===== TEXTABSCHNITT
Tanzen, Filme und die Mathematik (Die Rolle der Zeit in der Mathematik bei Wittgenstein)
Tanzen, Filme und die Mathematik
(Die Rolle der Zeit in der Mathematik bei Wittgenstein)

Abstract

In vier Etappen wird die Rolle der Zeit in Wittgensteins Philosophie der Mathematik dargestellt:
    1. Die Zeit bei Wittgenstein
    2. Die Unzeitlichkeit mathematischer Sätze
    3. Mathematik und Filme
    4. Mathematik und Tanzen Dabei wird gelegentlich auf Simone Weil und Henri Bergson Bezug genommen.

Table of contents

    In vier Etappen wird die Rolle der Zeit in Wittgensteins Philosophie der Mathematik dargestellt:
        (1) Die Zeit bei Wittgenstein
        (2) Die Unzeitlichkeit mathematischer Sätze
        (3) Mathematik und Filme
        (4) Mathematik und Tanzen
    Dabei wird gelegentlich auf Simone Weil und Henri Bergson Bezug genommen.

    1. Die Zeit bei Wittgenstein

    Die Frage nach der Herkunft der Zeit weist Wittgenstein als philosophisches Problem im Wesentlichen von sich:

    Nun: könnten wir von Minuten und Stunden reden, wenn es keinen Zeitsinn gäbe? (BGM VII §18)

    Der Verweis auf einen „Zeitsinn“ bringt Fragen nach einer phänomenologischen oder begründungstheoretischen Fundierung des Zeitbegriffs zum Verstummen. Allerdings lässt sich die Rolle von Zeit aufgrund einiger Bemerkungen positionieren:

    Denken wir uns, ein Gott schaffe in einem Augenblick in der Mitte der Wüste ein Land, das zwei Minuten lang existiert und das genaue Abbild eines Teiles von England ist, mit alldem was in zwei Minuten da vorgeht. [...] Einer dieser Leute tut genau das, was ein Mathematiker in England tut, der gerade eine Berechnung macht. – Sollen wir sagen, dieser Zwei-Minuten-Mensch rechne? (BGM VI §34)

    Die Zeit verhilft Tätigkeiten zu deren Namen (auch dem Betreiben von Mathematik): Gewisse Handlungen würden gar nicht oder nicht so bezeichnet werden, wären sie nicht in eine Praxis eingebunden, die schon lange existiert.

    Menschen haben geglaubt, sie können Regeln machen; warum sollte ein König nicht in dem Glauben erzogen werden, mit ihm habe die Welt begonnen? Und wenn nun Moore und dieser König zusammenkämen und diskutierten, könnte Moore wirklich seinen Glauben als den richtigen erweisen? Ich sage nicht, daß Moore den König nicht zu seiner Anschauung bekehren könnte, aber es wäre eine Bekehrung besonderer Art: Der König würde dazu gebracht, die Welt anders zu betrachten. (ÜG §92)
==========
▶ _DURCHZUFÜHRENDE SCHRITTE_:
a. Fassen Sie den Text über die Zeit in Wittgensteins Philosophie der Mathematik in zwei Sätzen zusammen.
b. Geben Sie aus dem Text über die Zeit in Wittgensteins Philosophie der Mathematik die Passage wörtlich wieder, die mit „Table of contents“ beginnt und sich bis einschließlich „(BGM VII §18)“ fortsetzt.
Stützen Sie sich ausschließlich auf den obigen Text.
===== DATENSATZEINTRÄGE
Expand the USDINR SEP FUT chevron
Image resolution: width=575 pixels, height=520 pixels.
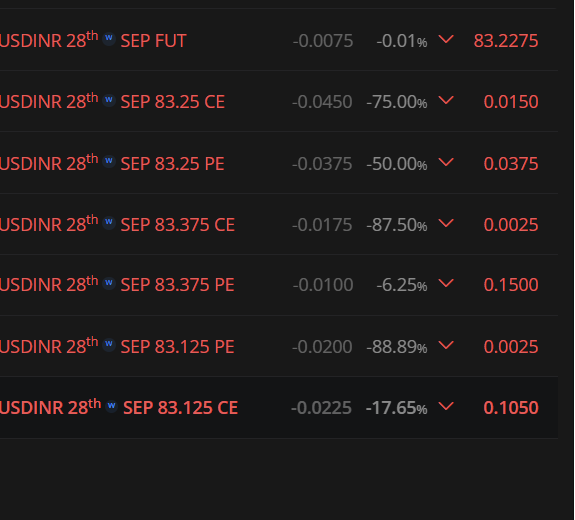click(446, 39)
==========
===== DATENSATZEINTRÄGE
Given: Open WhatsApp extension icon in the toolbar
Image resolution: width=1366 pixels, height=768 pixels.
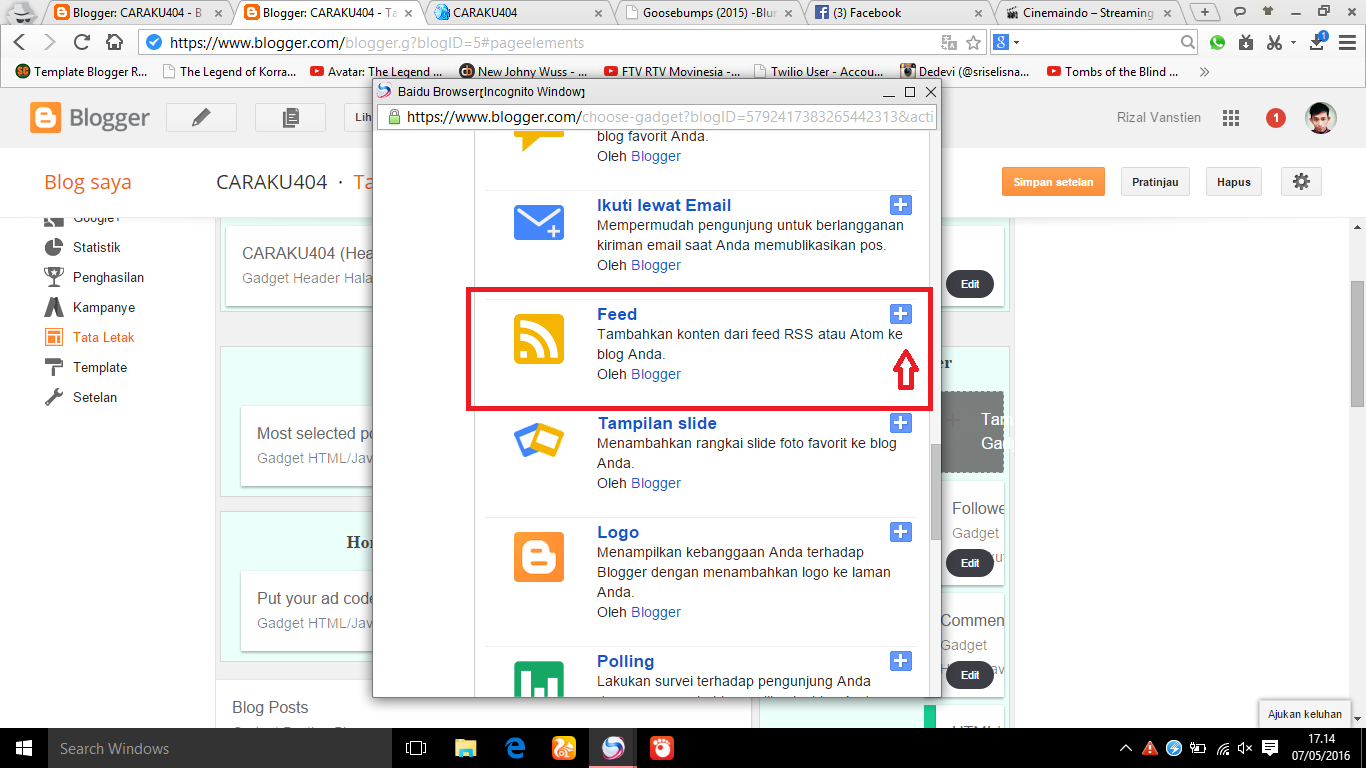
==========
▶ _ANTWORTEN JE AUFGABE_:
a. Der Text stellt die Rolle der Zeit in Wittgensteins Philosophie der Mathematik in vier Etappen dar und nimmt dabei gelegentlich auf Simone Weil und Henri Bergson Bezug. Wittgenstein weist die Frage nach der Herkunft der Zeit im Wesentlichen von sich, doch verhilft die Zeit Tätigkeiten wie dem Betreiben von Mathematik zu ihrem Namen, weil diese in eine schon lange existierende Praxis eingebunden sind.

b.
Table of contents

    In vier Etappen wird die Rolle der Zeit in Wittgensteins Philosophie der Mathematik dargestellt:
        (1) Die Zeit bei Wittgenstein
        (2) Die Unzeitlichkeit mathematischer Sätze
        (3) Mathematik und Filme
        (4) Mathematik und Tanzen
    Dabei wird gelegentlich auf Simone Weil und Henri Bergson Bezug genommen.

    1. Die Zeit bei Wittgenstein

    Die Frage nach der Herkunft der Zeit weist Wittgenstein als philosophisches Problem im Wesentlichen von sich:

    Nun: könnten wir von Minuten und Stunden reden, wenn es keinen Zeitsinn gäbe? (BGM VII §18)